____ Available data

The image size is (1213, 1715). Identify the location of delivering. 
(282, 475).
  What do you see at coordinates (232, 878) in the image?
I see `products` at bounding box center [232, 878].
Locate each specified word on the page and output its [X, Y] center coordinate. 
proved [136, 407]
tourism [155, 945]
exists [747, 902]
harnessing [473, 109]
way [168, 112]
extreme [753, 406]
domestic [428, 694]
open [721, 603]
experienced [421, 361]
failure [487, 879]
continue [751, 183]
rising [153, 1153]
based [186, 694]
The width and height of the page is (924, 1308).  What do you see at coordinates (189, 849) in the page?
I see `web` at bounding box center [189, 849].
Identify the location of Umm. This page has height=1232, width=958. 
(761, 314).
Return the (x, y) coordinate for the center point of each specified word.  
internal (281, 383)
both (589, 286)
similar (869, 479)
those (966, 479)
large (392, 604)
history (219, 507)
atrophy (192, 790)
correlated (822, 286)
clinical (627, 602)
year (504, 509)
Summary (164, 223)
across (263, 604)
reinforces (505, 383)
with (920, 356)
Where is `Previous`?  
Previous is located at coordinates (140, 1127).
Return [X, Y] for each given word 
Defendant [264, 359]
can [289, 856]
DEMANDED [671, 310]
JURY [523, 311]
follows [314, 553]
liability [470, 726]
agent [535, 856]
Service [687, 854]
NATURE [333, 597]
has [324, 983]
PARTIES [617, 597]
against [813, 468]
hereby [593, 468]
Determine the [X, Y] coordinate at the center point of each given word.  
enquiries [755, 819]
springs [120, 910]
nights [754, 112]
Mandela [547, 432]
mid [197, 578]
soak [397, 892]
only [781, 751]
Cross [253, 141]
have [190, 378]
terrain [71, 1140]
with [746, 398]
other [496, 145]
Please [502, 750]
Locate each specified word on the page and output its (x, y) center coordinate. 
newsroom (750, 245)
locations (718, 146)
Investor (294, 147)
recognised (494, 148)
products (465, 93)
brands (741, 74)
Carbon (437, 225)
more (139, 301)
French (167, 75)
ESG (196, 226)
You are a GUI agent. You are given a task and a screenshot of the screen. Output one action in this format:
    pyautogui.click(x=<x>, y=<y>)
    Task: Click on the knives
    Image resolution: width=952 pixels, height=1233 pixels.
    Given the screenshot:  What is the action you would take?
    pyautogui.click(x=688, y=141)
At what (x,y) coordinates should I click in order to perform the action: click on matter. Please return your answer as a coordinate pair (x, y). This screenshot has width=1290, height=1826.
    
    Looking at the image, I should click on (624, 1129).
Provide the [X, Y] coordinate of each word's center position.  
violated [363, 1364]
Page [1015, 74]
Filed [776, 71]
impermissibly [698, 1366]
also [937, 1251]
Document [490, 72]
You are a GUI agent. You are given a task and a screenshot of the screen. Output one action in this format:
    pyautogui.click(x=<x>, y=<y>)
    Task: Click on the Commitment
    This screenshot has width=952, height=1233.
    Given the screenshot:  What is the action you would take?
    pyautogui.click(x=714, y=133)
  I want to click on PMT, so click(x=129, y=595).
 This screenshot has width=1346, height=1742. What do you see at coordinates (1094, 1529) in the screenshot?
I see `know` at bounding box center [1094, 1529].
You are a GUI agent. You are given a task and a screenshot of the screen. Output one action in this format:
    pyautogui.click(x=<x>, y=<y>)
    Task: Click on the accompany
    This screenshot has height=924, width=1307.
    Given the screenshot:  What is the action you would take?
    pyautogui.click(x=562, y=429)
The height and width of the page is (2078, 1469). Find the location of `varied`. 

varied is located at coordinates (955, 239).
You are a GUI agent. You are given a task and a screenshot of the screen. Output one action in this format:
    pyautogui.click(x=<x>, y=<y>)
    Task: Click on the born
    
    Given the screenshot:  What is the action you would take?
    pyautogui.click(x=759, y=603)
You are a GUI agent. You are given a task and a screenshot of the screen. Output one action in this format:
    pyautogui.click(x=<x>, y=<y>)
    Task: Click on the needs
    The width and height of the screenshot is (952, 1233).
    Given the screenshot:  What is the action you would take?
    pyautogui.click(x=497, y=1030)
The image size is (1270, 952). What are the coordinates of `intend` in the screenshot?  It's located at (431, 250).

________

## Instructions to follow
Reproduce every one of the entries above verbatim, preserving each line without alteration.

## Exercise output
The image size is (1213, 1715). Identify the location of delivering. 
(282, 475).
  What do you see at coordinates (232, 878) in the image?
I see `products` at bounding box center [232, 878].
Locate each specified word on the page and output its [X, Y] center coordinate. 
proved [136, 407]
tourism [155, 945]
exists [747, 902]
harnessing [473, 109]
way [168, 112]
extreme [753, 406]
domestic [428, 694]
open [721, 603]
experienced [421, 361]
failure [487, 879]
continue [751, 183]
rising [153, 1153]
based [186, 694]
The width and height of the page is (924, 1308).  What do you see at coordinates (189, 849) in the page?
I see `web` at bounding box center [189, 849].
Identify the location of Umm. This page has height=1232, width=958. 
(761, 314).
Return the (x, y) coordinate for the center point of each specified word.  
internal (281, 383)
both (589, 286)
similar (869, 479)
those (966, 479)
large (392, 604)
history (219, 507)
atrophy (192, 790)
correlated (822, 286)
clinical (627, 602)
year (504, 509)
Summary (164, 223)
across (263, 604)
reinforces (505, 383)
with (920, 356)
Where is `Previous`?  
Previous is located at coordinates (140, 1127).
Return [X, Y] for each given word 
Defendant [264, 359]
can [289, 856]
DEMANDED [671, 310]
JURY [523, 311]
follows [314, 553]
liability [470, 726]
agent [535, 856]
Service [687, 854]
NATURE [333, 597]
has [324, 983]
PARTIES [617, 597]
against [813, 468]
hereby [593, 468]
Determine the [X, Y] coordinate at the center point of each given word.  
enquiries [755, 819]
springs [120, 910]
nights [754, 112]
Mandela [547, 432]
mid [197, 578]
soak [397, 892]
only [781, 751]
Cross [253, 141]
have [190, 378]
terrain [71, 1140]
with [746, 398]
other [496, 145]
Please [502, 750]
Locate each specified word on the page and output its (x, y) center coordinate. 
newsroom (750, 245)
locations (718, 146)
Investor (294, 147)
recognised (494, 148)
products (465, 93)
brands (741, 74)
Carbon (437, 225)
more (139, 301)
French (167, 75)
ESG (196, 226)
You are a GUI agent. You are given a task and a screenshot of the screen. Output one action in this format:
    pyautogui.click(x=<x>, y=<y>)
    Task: Click on the knives
    Image resolution: width=952 pixels, height=1233 pixels.
    Given the screenshot:  What is the action you would take?
    pyautogui.click(x=688, y=141)
At what (x,y) coordinates should I click in order to perform the action: click on matter. Please return your answer as a coordinate pair (x, y). This screenshot has width=1290, height=1826.
    
    Looking at the image, I should click on (624, 1129).
Provide the [X, Y] coordinate of each word's center position.  
violated [363, 1364]
Page [1015, 74]
Filed [776, 71]
impermissibly [698, 1366]
also [937, 1251]
Document [490, 72]
You are a GUI agent. You are given a task and a screenshot of the screen. Output one action in this format:
    pyautogui.click(x=<x>, y=<y>)
    Task: Click on the Commitment
    This screenshot has width=952, height=1233.
    Given the screenshot:  What is the action you would take?
    pyautogui.click(x=714, y=133)
  I want to click on PMT, so click(x=129, y=595).
 This screenshot has width=1346, height=1742. What do you see at coordinates (1094, 1529) in the screenshot?
I see `know` at bounding box center [1094, 1529].
You are a GUI agent. You are given a task and a screenshot of the screen. Output one action in this format:
    pyautogui.click(x=<x>, y=<y>)
    Task: Click on the accompany
    This screenshot has height=924, width=1307.
    Given the screenshot:  What is the action you would take?
    pyautogui.click(x=562, y=429)
The height and width of the page is (2078, 1469). Find the location of `varied`. 

varied is located at coordinates (955, 239).
You are a GUI agent. You are given a task and a screenshot of the screen. Output one action in this format:
    pyautogui.click(x=<x>, y=<y>)
    Task: Click on the born
    
    Given the screenshot:  What is the action you would take?
    pyautogui.click(x=759, y=603)
You are a GUI agent. You are given a task and a screenshot of the screen. Output one action in this format:
    pyautogui.click(x=<x>, y=<y>)
    Task: Click on the needs
    The width and height of the screenshot is (952, 1233).
    Given the screenshot:  What is the action you would take?
    pyautogui.click(x=497, y=1030)
The image size is (1270, 952). What are the coordinates of `intend` in the screenshot?  It's located at (431, 250).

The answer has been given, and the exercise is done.